SQLAlchemy - subquery in a WHERE clause

Chad Birch picture Chad Birch · Jun 1, 2011 · Viewed 64.9k times · Source

I've just recently started using SQLAlchemy and am still having trouble wrapping my head around some of the concepts.

Boiled down to the essential elements, I have two tables like this (this is through Flask-SQLAlchemy):

class User(db.Model):
    __tablename__ = 'users'
    user_id = db.Column(db.Integer, primary_key=True)

class Posts(db.Model):
    __tablename__ = 'posts'
    post_id = db.Column(db.Integer, primary_key=True)
    user_id = db.Column(db.Integer, db.ForeignKey('users.user_id'))
    post_time = db.Column(db.DateTime)

    user = db.relationship('User', backref='posts')

How would I go about querying for a list of users and their newest post (excluding users with no posts). If I was using SQL, I would do:

SELECT [whatever]
FROM posts AS p
    LEFT JOIN users AS u ON u.user_id = p.user_id
WHERE p.post_time = (SELECT MAX(post_time) FROM posts WHERE user_id = u.user_id)

So I know exactly the "desired" SQL to get the effect I want, but no idea how to express it "properly" in SQLAlchemy.

Edit: in case it's important, I'm on SQLAlchemy 0.6.6.

Answer

zzzeek picture zzzeek · Jun 13, 2011

the previous answer works, but also the exact sql you asked for is written much as the actual statement:

print s.query(User, Posts).\
    outerjoin(Posts.user).\
    filter(Posts.post_time==\
        s.query(
            func.max(Posts.post_time)
        ).
        filter(Posts.user_id==User.user_id).
        correlate(User).
        as_scalar()
    )

I guess the "concept" that isn't necessarily apparent is that as_scalar() is currently needed to establish a subquery as a "scalar" (it should probably assume that from the context against ==).

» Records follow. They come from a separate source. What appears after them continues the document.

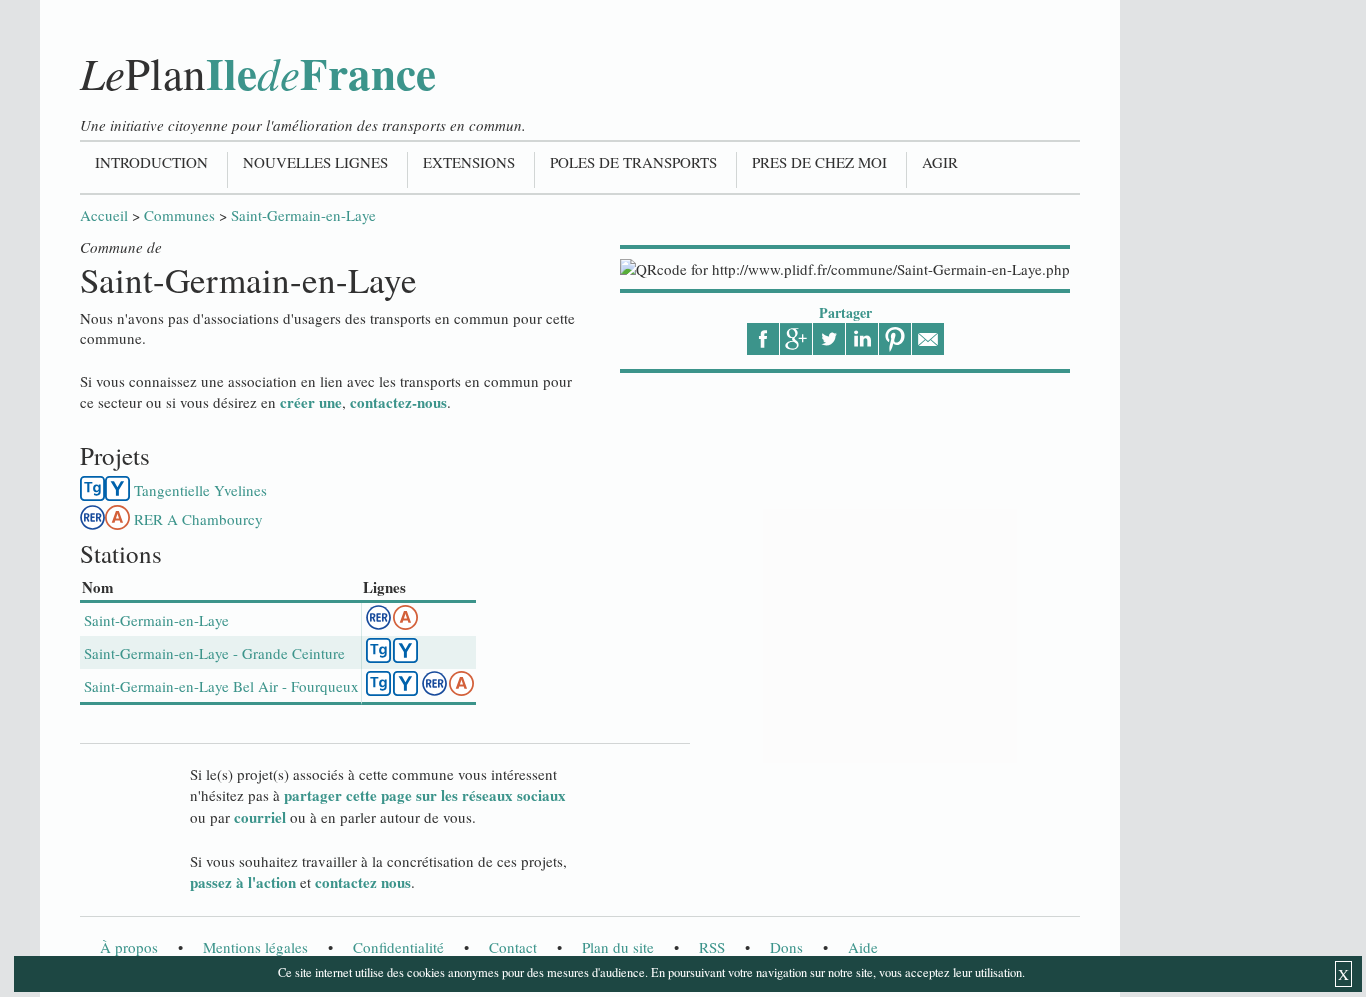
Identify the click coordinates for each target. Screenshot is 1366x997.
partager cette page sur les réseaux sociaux (425, 795)
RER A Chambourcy (198, 519)
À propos (129, 947)
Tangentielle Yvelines (200, 490)
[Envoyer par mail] (928, 339)
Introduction (151, 162)
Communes (179, 215)
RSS (712, 947)
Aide (863, 947)
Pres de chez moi (819, 162)
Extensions (469, 162)
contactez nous (363, 882)
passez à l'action (243, 882)
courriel (260, 817)
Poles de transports (633, 162)
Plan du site (618, 947)
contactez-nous (398, 402)
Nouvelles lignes (315, 162)
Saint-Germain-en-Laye (303, 215)
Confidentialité (398, 947)
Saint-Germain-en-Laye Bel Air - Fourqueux (221, 686)
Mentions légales (255, 947)
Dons (786, 947)
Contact (513, 947)
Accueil (104, 215)
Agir (940, 162)
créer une (311, 402)
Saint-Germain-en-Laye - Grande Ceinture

Edit: Confirmed, that's buggy behavior, completed ticket #2190. In the current tip or release 0.7.2, the as_scalar() is called automatically and the above query can be:

print s.query(User, Posts).\
    outerjoin(Posts.user).\
    filter(Posts.post_time==\
        s.query(
            func.max(Posts.post_time)
        ).
        filter(Posts.user_id==User.user_id).
        correlate(User)
    )